My Body, the Hand Grenade
City Slang, 1997
*** Perhaps in an effort to appease fans waiting for the overdue follow-up to Live Through This, Hole's British label released a 14-track collection of the band's early singles, B-sides, various outtakes, and live performances. While it certainly wasn't revelatory, it did capture some entertaining and infamous moments. The first five tracks (initially released as 7-inch singles) were embryonic examples of the brutal beauty that began to unfold on Pretty on the Inside. Creepy and highly un-PC, "Retard Girl" chronicles childish ridicule directed at, well, a little retarded girl, while "Dicknail," an early attempt at addressing sexual violence, takes a perplexing, humorous turn when Love screams, "Here comes Santa Claus!" at the song's climax. Especially appreciated is the inclusion of "20 Years in the Dakota", an uncharacteristically lighthearted recognition of the Yoko Ono comparisons and one of the catchiest songs the group ever recorded.
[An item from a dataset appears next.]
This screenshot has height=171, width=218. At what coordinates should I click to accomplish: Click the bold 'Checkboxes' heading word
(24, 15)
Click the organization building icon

Other highlights include "Beautiful Son," a heartwarming valentine to a lover who likes to dress up in his girlfriend's clothes, and a gripping rendition of "Old Age," a Nirvana rarity that Cobain apparently allowed her to cover and she apparently forgot to credit him for.
* After endless delays and countless collaborations with outside songwriters, Hole released a monumentally disappointing third record and sent a clear signal that the well had run dry. The inappropriate choice of producer Michael Beinhorn (known primarily for his work with the Red Hot Chili Peppers) likely contributed to the album's cold, crystalline sound, and stalwart guitarist Eric Erlandson got a little glad-handy with the effects pedals, but much of the blame had to land on Love's shoulders. Apparently the growth spurt that precipitated Live Through This was over and she was landlocked as a writer. Collaborations with Billy Corgan yielded two decent singles ("Celebrity Skin" and "Malibu"), but the majority of the record was weakened by Love's lackluster writing. Instead of witty inversions of clichés, she recycled some of her own material ("Tear the petals off of you/And make you tell the truth") and offered up the clichés themselves ("I feel the horses come galloping"; "I cry and no one can hear"). This might have been more palatable if the hooks were there or some grit remained, but they just weren't and it sounded like the severely neutered, highly polished swan song that it was.